Owen is right that we need to correct that. Sometimes, actually, I think that the SWP had the correct approach when it ordered some of its cadres to enter certain occupations in order to organise them all the better. This requires a supreme dedication, to give up whatever job you really want to do, in favour of a revolutionary activity in a job you may not be all that bothered about. But maybe this is the sort of thing we need, because full time union organisers and lecturing people on the high street evidently aren’t getting the job done.
Yet to conclude on a key note, I do not know nor can I guess whether these five points make up the primary problems with socialist organisation in the UK. I can see ways to address each of them, and I can see how doing so would improve socialist activism across the country. I can see how doing so would improve our chances of actually emerging victorious from a few fights, or at least being defeated but through each defeat laying the organisational basis for future success. No doubt there are other things beyond Owen’s five point plan.
Personally I feel a bit let down by the Labour Representation Committee, of which Owen is a member, that an organisation with such radical potential to appeal to a large chunk of the socialist Left, not to mention to engage a lot of unionised workers, has been such a dismal failure hitherto. Besides having the only decent parliamentarians in the country, and doing some really good work when it comes to immigrant workers and youth wages and so forth, the LRC is no further on now than it was when I first joined back in 2006/7.

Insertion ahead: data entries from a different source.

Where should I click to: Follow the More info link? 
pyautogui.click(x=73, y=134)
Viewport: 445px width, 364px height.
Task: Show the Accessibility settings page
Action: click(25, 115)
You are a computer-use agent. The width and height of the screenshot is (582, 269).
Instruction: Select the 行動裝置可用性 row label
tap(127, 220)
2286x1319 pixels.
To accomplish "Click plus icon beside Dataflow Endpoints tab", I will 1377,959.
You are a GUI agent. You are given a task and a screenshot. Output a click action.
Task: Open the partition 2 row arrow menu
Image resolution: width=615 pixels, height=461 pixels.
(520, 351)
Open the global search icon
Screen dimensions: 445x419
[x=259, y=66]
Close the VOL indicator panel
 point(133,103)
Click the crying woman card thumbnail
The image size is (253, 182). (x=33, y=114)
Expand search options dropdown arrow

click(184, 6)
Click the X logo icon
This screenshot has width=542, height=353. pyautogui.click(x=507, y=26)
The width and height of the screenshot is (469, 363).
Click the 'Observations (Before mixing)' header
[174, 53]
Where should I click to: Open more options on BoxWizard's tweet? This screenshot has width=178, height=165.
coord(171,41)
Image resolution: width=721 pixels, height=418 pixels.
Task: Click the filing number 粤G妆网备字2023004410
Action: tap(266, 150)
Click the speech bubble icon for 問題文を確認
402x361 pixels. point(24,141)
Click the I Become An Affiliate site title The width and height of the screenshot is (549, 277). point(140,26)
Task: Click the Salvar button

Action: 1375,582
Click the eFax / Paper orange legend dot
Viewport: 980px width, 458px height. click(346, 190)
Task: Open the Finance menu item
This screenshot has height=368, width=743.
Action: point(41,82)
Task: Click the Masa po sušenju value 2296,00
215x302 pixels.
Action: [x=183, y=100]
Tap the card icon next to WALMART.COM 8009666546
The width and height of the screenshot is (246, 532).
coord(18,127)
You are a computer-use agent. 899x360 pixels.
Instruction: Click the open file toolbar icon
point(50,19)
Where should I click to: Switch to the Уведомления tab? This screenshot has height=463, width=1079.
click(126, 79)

It is entirely possible that this feeling is as a result of not living in London, where the LRC, like most socialist groups, tends to have its strongest base – but the isolation of the regions in British politics is something else that the Left will simply have to overcome – and while people likeVice Chair Susan Press do good works, it’s not nearly enough. Truthfully Owen’s five points should have been in operation years ago, and someone like John McDonnell and his sterling team of assistants should have been holding people’s feet to the fire to get every available individual involved in organising.
I’ll be happy if that is what comes of Owen’s proposals, made as they are a few weeks in advance of the LRC national conference.